- **What the task requires**: Please rewrite all of the entries below, requests included, adding -60 to every coordinate in the answers. Leave the pictures out.

- **Record excerpts**:
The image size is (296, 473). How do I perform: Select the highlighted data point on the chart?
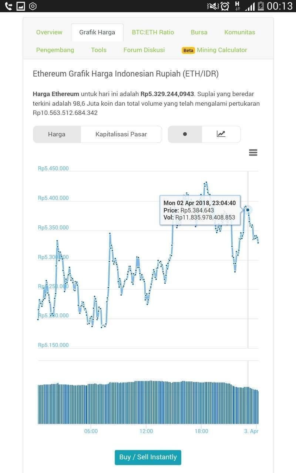[x=247, y=210]
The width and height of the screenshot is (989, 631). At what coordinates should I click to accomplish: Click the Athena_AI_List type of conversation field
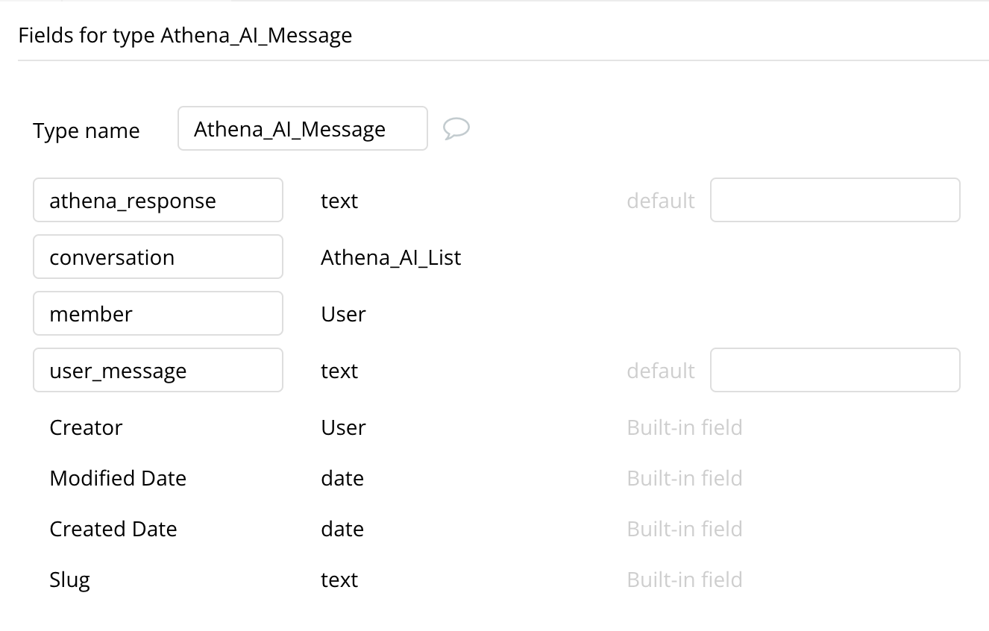point(391,257)
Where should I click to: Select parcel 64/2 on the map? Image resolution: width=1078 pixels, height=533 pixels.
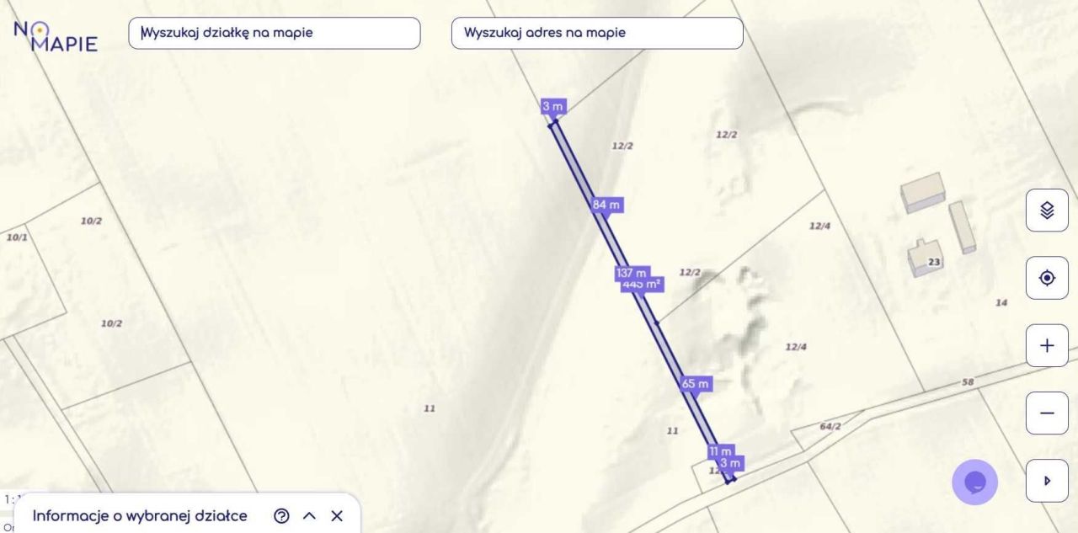[830, 427]
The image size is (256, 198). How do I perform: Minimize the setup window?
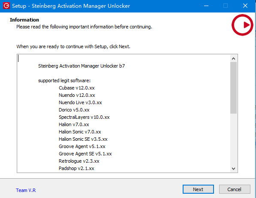pyautogui.click(x=206, y=6)
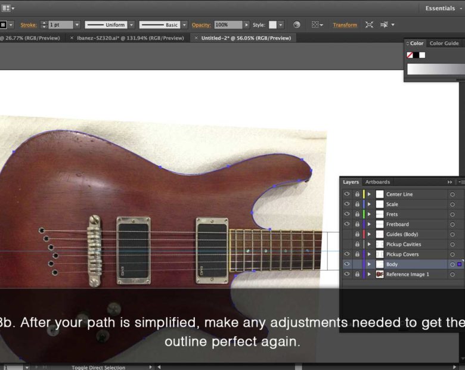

- **Final answer**:
The image size is (296, 473). How do I perform: Select the highlighted data point on the chart?
[x=187, y=150]
The width and height of the screenshot is (989, 631). At what coordinates should I click to accomplish: Click the Athena_AI_List type of conversation field
point(331,197)
Where should I click to: Select parcel 64/2 on the map? Image resolution: width=1078 pixels, height=533 pixels.
[770, 367]
The image size is (256, 198). How do I perform: Minimize the setup window?
pyautogui.click(x=146, y=-54)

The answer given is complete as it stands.